Women's health advocate

Andrea Ivory is an educator and an award-winning promoter of breast cancer awareness and heart health for women.

== Women's Breast and Heart Initiative ==

Ivory was diagnosed with breast cancer in 2004. After receiving treatment and recovering fully, she wanted to help women like herself. The Women's Breast and Heart Initiative (WBHI) was founded by Ivory in 2005 with the goal of encouraging early detection and treatment for breast cancer and heart disease, especially among socioeconomically disadvantaged American women.

During the first WBHI campaign, launched in 2006, representatives did door-to-door campaigning at 70,000 homes in South Florida. WBHI has provides referrals for women living in other neighborhoods. Over 500 at-risk women receive services through WBHI each year.

In 2013, the Women's Breast and Heart Initiative started to tackle issues of heart disease as well as breast cancer. WBHI serves door-to-door awareness and education, nutrition classes and work-out sessions, and breast cancer screening and care coordination for females.

WBHI collaborates with the Jackson Health System in Miami-Dade County for mammograms, cholesterol tests, and blood pressure screenings.
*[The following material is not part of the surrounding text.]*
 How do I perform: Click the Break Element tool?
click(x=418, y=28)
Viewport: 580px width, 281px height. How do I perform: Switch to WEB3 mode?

== Education and career ==
In 2013, Ivory graduated as a notable alumna from Barry University's School of Professional and Career Education. In addition to founding WBHI, Ivory has been a delegate in the Florida Division of the American Cancer Society's 2nd Summit on Breast Cancer and the National Breast Cancer Coalition's Advocacy Conferences and Lobby Days located in Washington, DC.

== Awards ==
Ivory has been honored for the name of a Top 10 CNN Hero and the recipient of a Robert Wood Johnson Foundation Community Health Leader Award.